Mais ce que j’aimerais par-dessus tout en ce moment, c’est retrouver François et commencer véritablement à sortir avec lui. Parce que là, il n’est mon petit ami que dans les mots et pas dans les faits. Je m’ennuie beaucoup de lui, mais je m’inquiète encore plus. J’espère qu’ils ne lui feront pas de mal. Si jamais ils osaient… Je crois que pour la première fois de ma vie je me fâcherais vraiment et je foncerais dans le tas. Comme pour s’accorder à mon humeur, le sol s’est mis à trembler et une explosion s’est fait entendre. Ça m’a non intriguée, mais surtout inquiétée. J’ai donc couru jusqu’au lieu du désastre. Tout le monde avait eu la même idée. Des objets étaient tombés un peu partout dans la pièce en question et un elfe aux cheveux noirs était étendu par terre, inconscient. Des serviteurs nous ont cependant dit qu’Abigail et la pixie s’étaient aussi trouvées dans la pièce. Mais d’elles, il n’y avait aucune trace nulle part. J’aurais dû me douter qu’Abigail était derrière tout ça. Il n’y a qu’elle pour foutre le bordel comme ça.

Dès que le seigneur est arrivé sur les lieux, l’elfe a été transporté à l’infirmerie. Quant à nous, nous étions prêts à raconter notre histoire.
-Pardonnez-moi, nous a dit le seigneur, mais vous ne vous inquiétez pas pour votre compagne?
-À vrai dire, on s’en fout, lui a répondu Quentin.
-…Très bien.
Il nous a donc emmenés dans son bureau et nous lui avons raconté en détail tout ce qui s’était passé. Le seigneur nous a écoutés avec tant d’attention, les sparkles brillant dans ses yeux que c’en était mignon. Il a bu chacune de nos paroles, encore plus quand nous racontions les moments plus dangereux : moi qui me faisais entraîner sous terre, Maël et Sakurako qui m’ont suivie, les bibittes mauves, l’arbre qui a failli nous manger, moi qui parlait à ma boucle d’oreille… Le seigneur McGregor avait l’air d’un jeune garçon qui adorait les récits d’aventures. Ses yeux nous disaient «Encore! Plus de détails!». Il fut un auditeur très attentif.
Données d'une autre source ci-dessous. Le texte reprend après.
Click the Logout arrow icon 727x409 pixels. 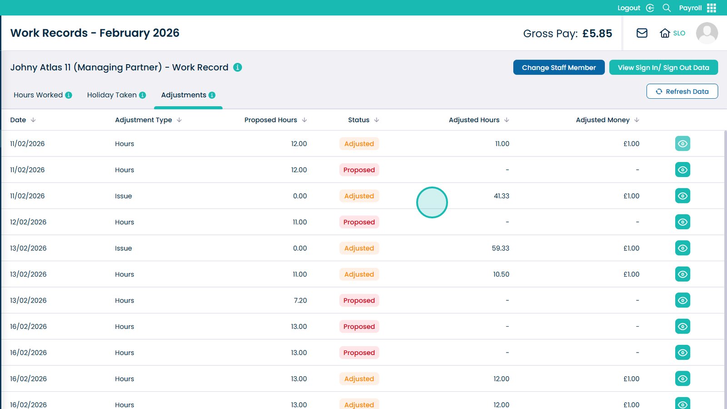650,8
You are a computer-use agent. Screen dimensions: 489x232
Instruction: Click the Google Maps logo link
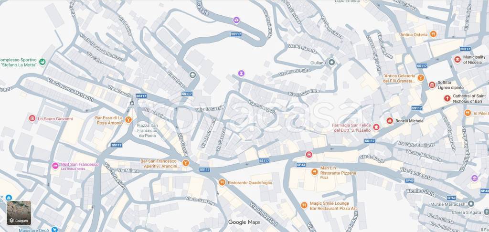(244, 222)
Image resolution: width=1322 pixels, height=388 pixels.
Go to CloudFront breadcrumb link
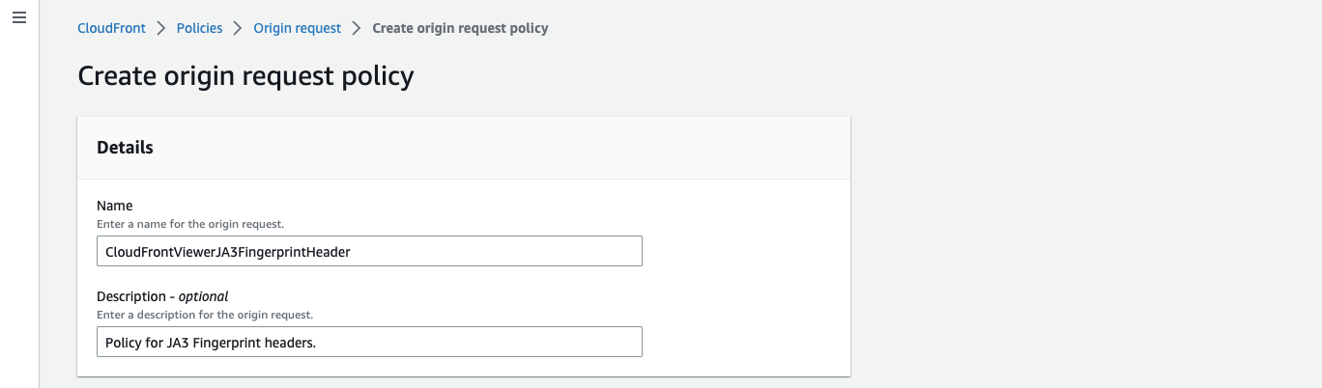point(111,28)
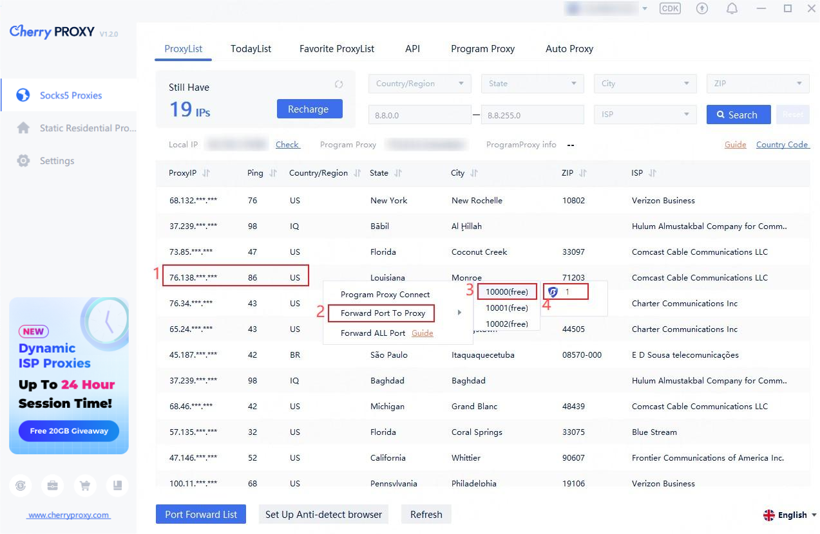Click the refresh icon beside Still Have
The image size is (820, 534).
(339, 84)
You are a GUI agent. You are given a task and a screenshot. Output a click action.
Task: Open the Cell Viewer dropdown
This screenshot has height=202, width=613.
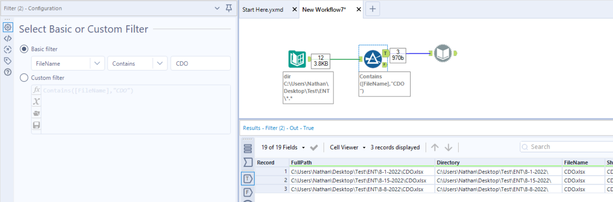[x=364, y=148]
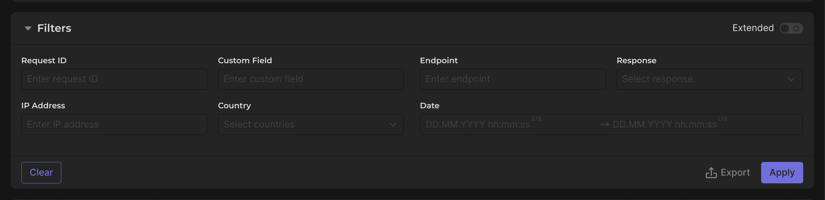Click the Country dropdown chevron arrow

coord(393,125)

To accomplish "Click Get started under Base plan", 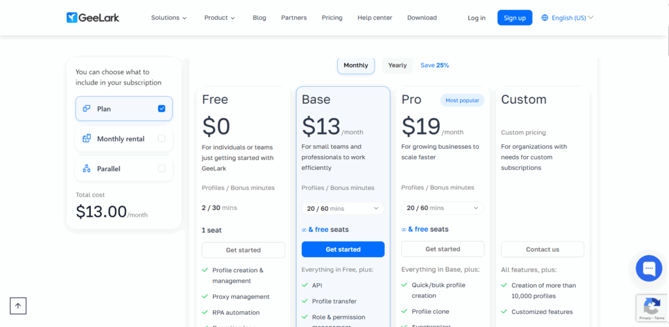I will [342, 249].
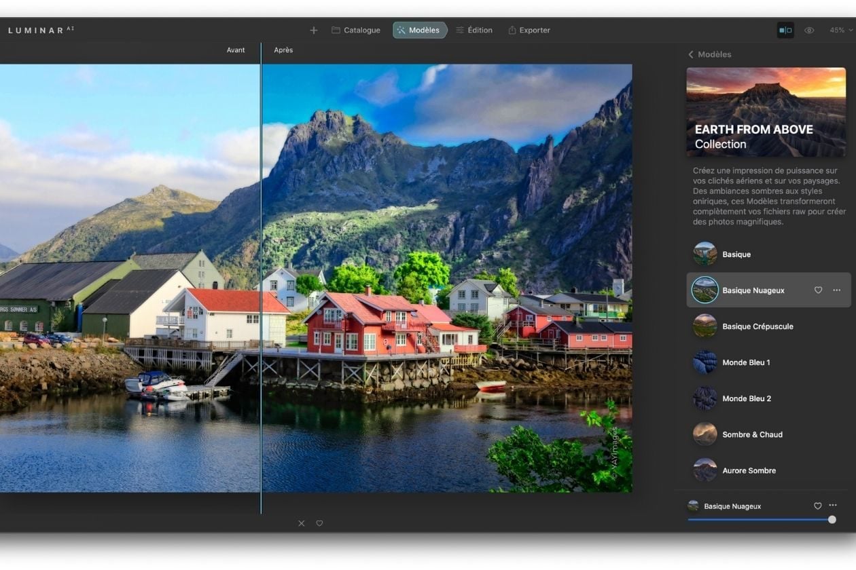Open the 45% zoom level dropdown

840,31
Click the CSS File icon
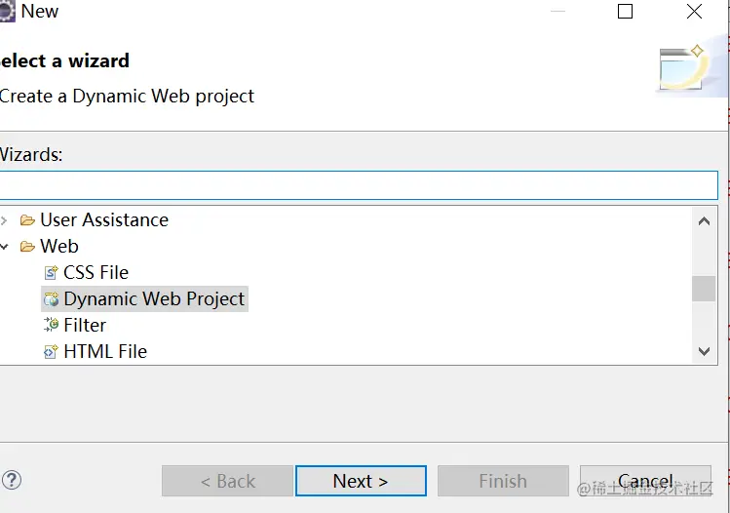 coord(51,273)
Par la suite, il nous a remis la power source (Takeo l’a prise) et il nous a demandé ce que nous voulions comme dédommagement. Chacun a demandé quelque chose de différent : Takeo ne voulait rien, Sakurako voulaient des potions alors le seigneur lui a fait une lettre cachetée à donner au propriétaire du magasin de potions, Maël voulait qu’ils s’occupent de son cheval, Biloss voulait de l’argent en échange des tissus qu’il avait dans son sac, mais il n’a accepté que la valeur exacte des tissus. Quand le seigneur s’est tourné vers moi, je me suis sentie gênée de lui demander quoi que ce soit. Il s’était montré si gentil et accueillant envers nous.
-…Je pense que de l’argent serait ce qu’il y a de plus pratique, mais après votre accueil, je me sentirais gênée de vous en demander…
-Accepteriez-vous la part qu’il n’a pas prise? M’a-t-il demandé, en pointant Biloss.
(…Mais ça fait 50 po?)
-C’est très généreux de votre part, merci.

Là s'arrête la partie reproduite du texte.